-------- Texte fourni

22 décembre 2015

Hugh Quennec actionnaire principal du GSHC et du LHC: la situationest éthiquement intenable, juridiquement inattaquable et, ce soir, sportivement très confortable.

 

Un peu par surprise et beaucoup par intérêt, le vieux secret de Polichinelle est soudain devenu affaire d’Etat. A tel point que, hier soir, Hugh Quennec a pour la première fois admis l’évidence: il a le bras long. Un bras de 64 km qui lui permet d’être l’homme fort des Vernets et l’actionnaire majoritaire du LHC.

 

Alors forcément, ce double bonnet secoue la quiétude paresseuse de la Ligue et inquiète les adversaires des siamois lémaniques (lire en page 32). Mais quelles peuvent être les conséquences de ce ménage à trois? Pour tenter d’y voir un peu plus clair, il faut d’abord séparer le juridique de l’éthique.

 

Conflit d’intérêts?

----------------
-------- Liste recueillie

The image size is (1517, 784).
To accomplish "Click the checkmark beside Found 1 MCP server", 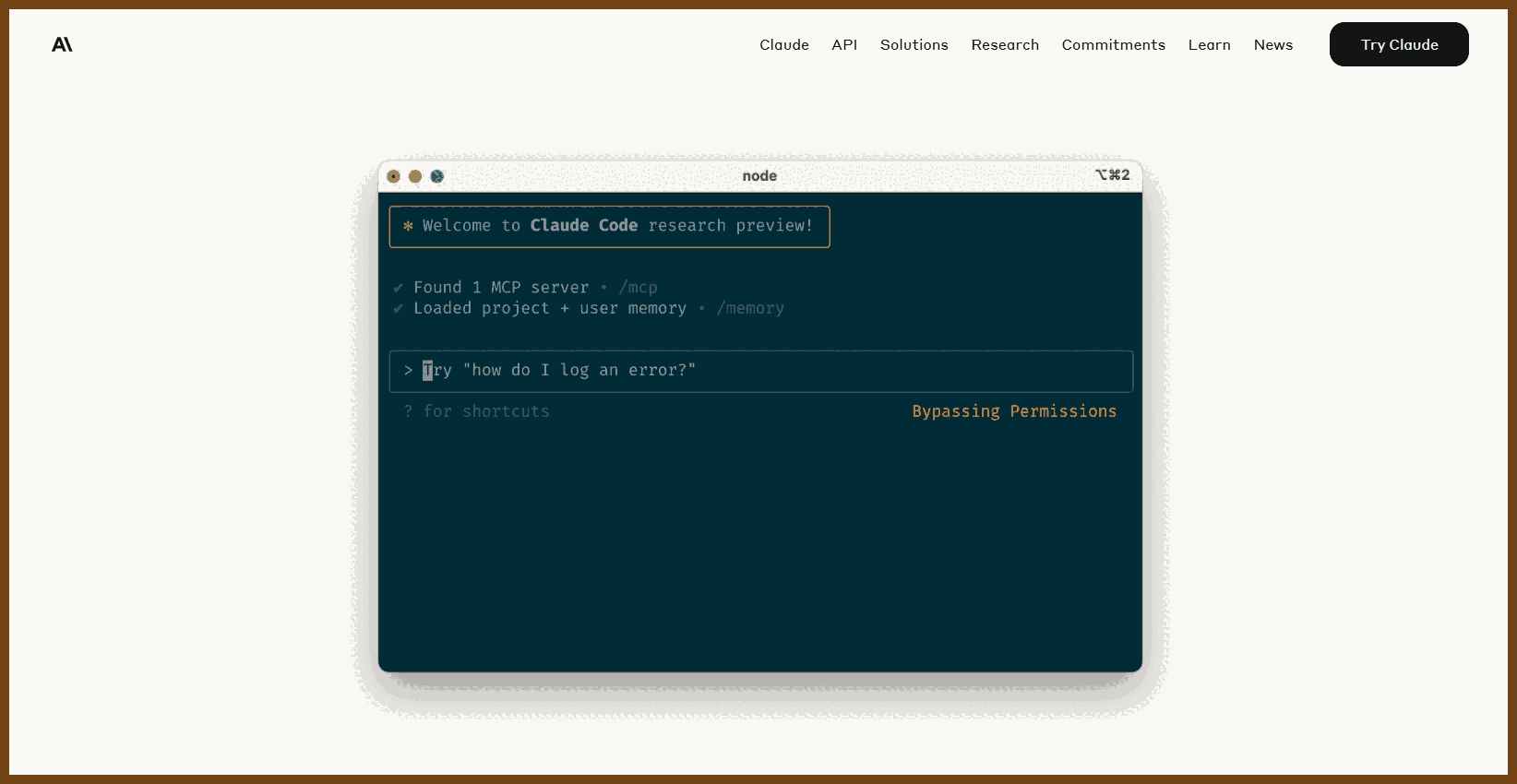I will (x=398, y=288).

----------------

# Travail à faire:
a: D'après l'article sur Hugh Quennec, de quels clubs est-il l'actionnaire principal ?
b: Poursuivez l'article sur Hugh Quennec à partir de l'endroit où il s'arrête.
La liste n'a aucun rapport avec l'article sur Hugh Quennec.

# Réponses une à une:
a: Du GSHC et du LHC.

b:
Dans l’article 7.3 de son règlement de jeu, la SIHF écrit: «Il est interdit à un club de la LN de participer sous quelque forme que ce soit à un autre club de la LN de la même ligue.» Cette interdiction touche-t-elle le «cas Quennec»? «Absolument pas, répond un avocat spécialisé dans le droit du sport. L’article stipule qu’un club n’a pas le droit de prendre part dans un autre club. Il ne dit pas qu’un actionnaire ne peut pas être majoritaire de deux clubs participant à la même compétition, comme le fait l’UEFA par exemple. Le cas serait réglé en quelques minutes devant un juge.»

 

Juridiquement, la double casquette de Hugh Quennec semble donc inattaquable. Mais qu’en est-il de sa dimension éthique? Après tout, les Aigles ont quand même égaré 25 des 39 points en jeu contre le LHC depuis 2013. Comment dès lors certifier à un supporter de Berne ou de Fribourg – classés 9es lors des deux derniers exercices – que le conflit d’intérêts n’a jamais franchi la porte des vestiaires?

 

C’est évidemment cet affreux doute qui met en émoi la Ligue et lui fait brandir le fameux article 13.3 de ses statuts. Celui-là même qui stipule que les membres (clubs) «qui lèsent gravement son honneur, peuvent, après audition préalable par la direction de la SIHF, être exclus de la SIHF». Cocufiée par ce ménage à trois qu’elle a tout fait pour ne pas voir, la Ligue peut-elle vraiment pleurer son «honneur»?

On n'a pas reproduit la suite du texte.